Hence query tuning, lowering work_mem, max_connections can help control this component of the memory. If your queries actually ends up requiring more work_mem memory, then your default 25% of shared_buffers needs to be reduced down to make more memory available for your work_mem and max_connection needs. It is perfectly reasonable to take down the percentage of shared_buffers to fit the number of concurrent connections as it is better to have lower hit ratio of buffer pool than ending up using swap space. The above perspective is a simple way to look at it. I am ignoring other things like temporary tables in memory and other temporary memory that will also consume memory with the assumption queries are simple join and order by queries. But if you are using temporary tables and have large analytical queries, you have to account for that memory in your average memory per PostgreSQL connection to arrive at the usage needed and then maybe reduce shared buffers to make sure the total usage is within total RAM and not end up using swap or causing large flush of the file system cache.

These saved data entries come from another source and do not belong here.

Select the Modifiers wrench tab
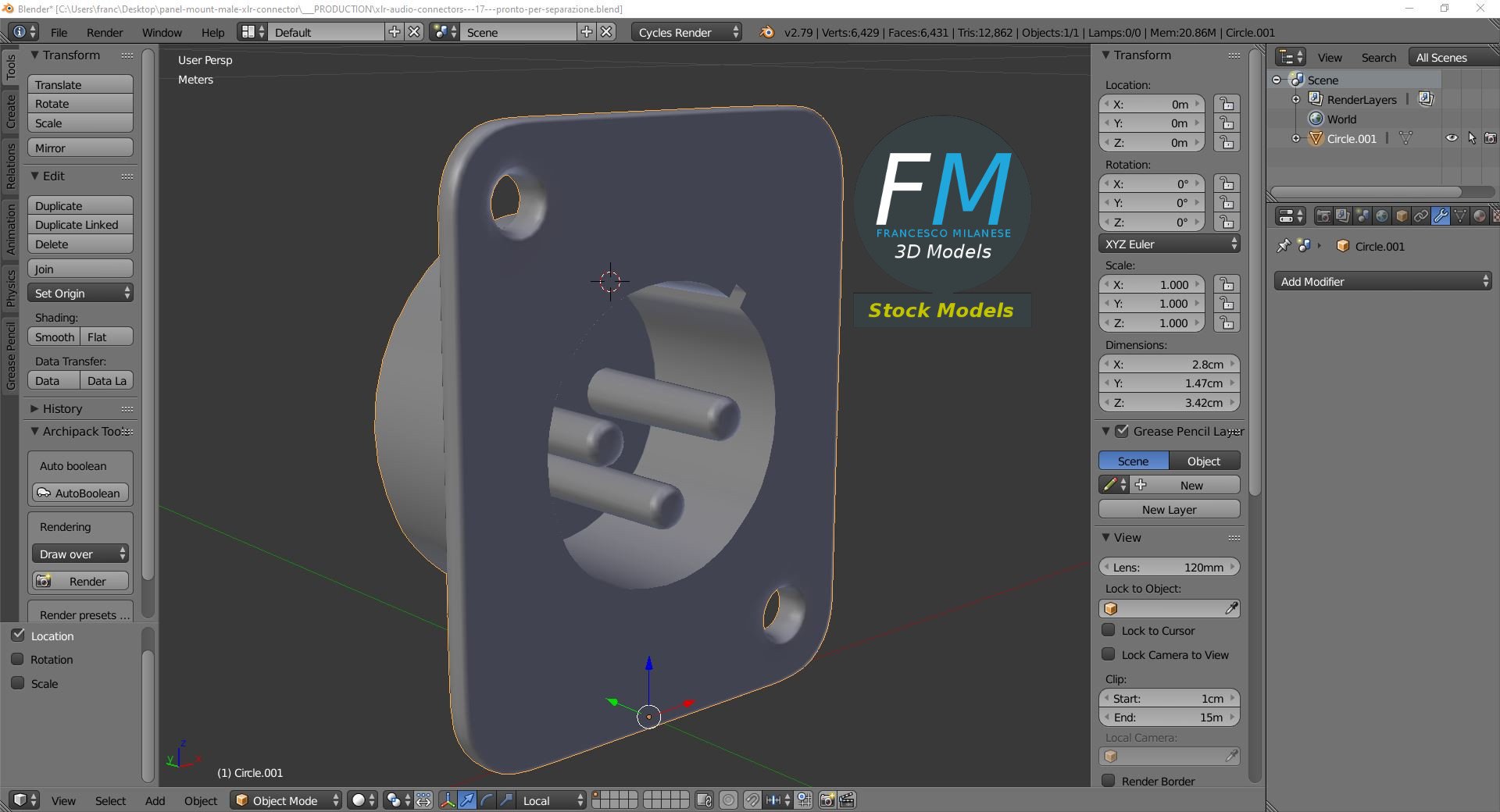1441,216
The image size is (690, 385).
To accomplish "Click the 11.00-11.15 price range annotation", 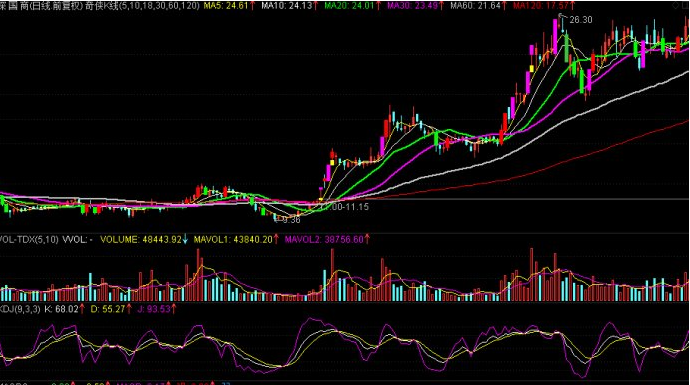I will click(x=345, y=206).
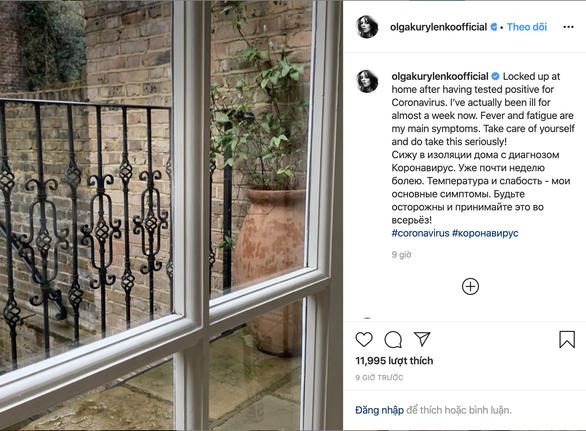
Task: Click the Theo dõi follow button
Action: point(527,27)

If you want to lower your shared buffers to say 20% instead of the default 25%, you would change the macro for the parameter to be set to (RAM/8192)/5 or {DBInstanceClassMemory/40960}
To override a parameter in a particular group you can do as follows:
$ aws rds modify-db-parameter-group --db-parameter-group-name jkpg12pg \ --region us-east-2 --endpoint https://rds-preview.us-east-2.amazonaws.com \ --parameters "ParameterName=shared_buffers,ParameterValue=\"{DBInstanceClassMemory/40960}\",ApplyMethod=pending-reboot" 

When you list it again you see the change in the parameter group. If you notice that for this parameter, the ApplyMethod is pending-reboot. For static parameters you can only apply them on reboot and shared_buffers is a static parameter. For dynamic parameters you can also use "immediate" as ApplyMethod, which will apply the changes immediately to all database instances using the parameter group. In our case we have still not applied it to the database yet so it does not matter. Lets first apply it to our database.
$ aws rds modify-db-instance \ --db-instance-identifier mypg12b3 --db-parameter-group jkpg12pg \ --region us-east-2 --endpoint https://rds-preview.us-east-2.amazonaws.com 
Note however changing the group does not mean all the parameters are in effect. Since static changes can only be applied after a reboot, we will reboot the instance as follows:
$ aws rds reboot-db-instance --db-instance-identifier mypg12b3 \
--region us-east-2 --endpoint https://rds-preview.us-east-2.amazonaws.com 
With the reboot now we have a database running with a custom parameter group which has parameters sets tuned based on the expected workflow. You may not get them right in the first try but now you know how to set them and apply them to the database using the CLI commands.

This blog represents my own view points and not of my employer, Amazon Web Services.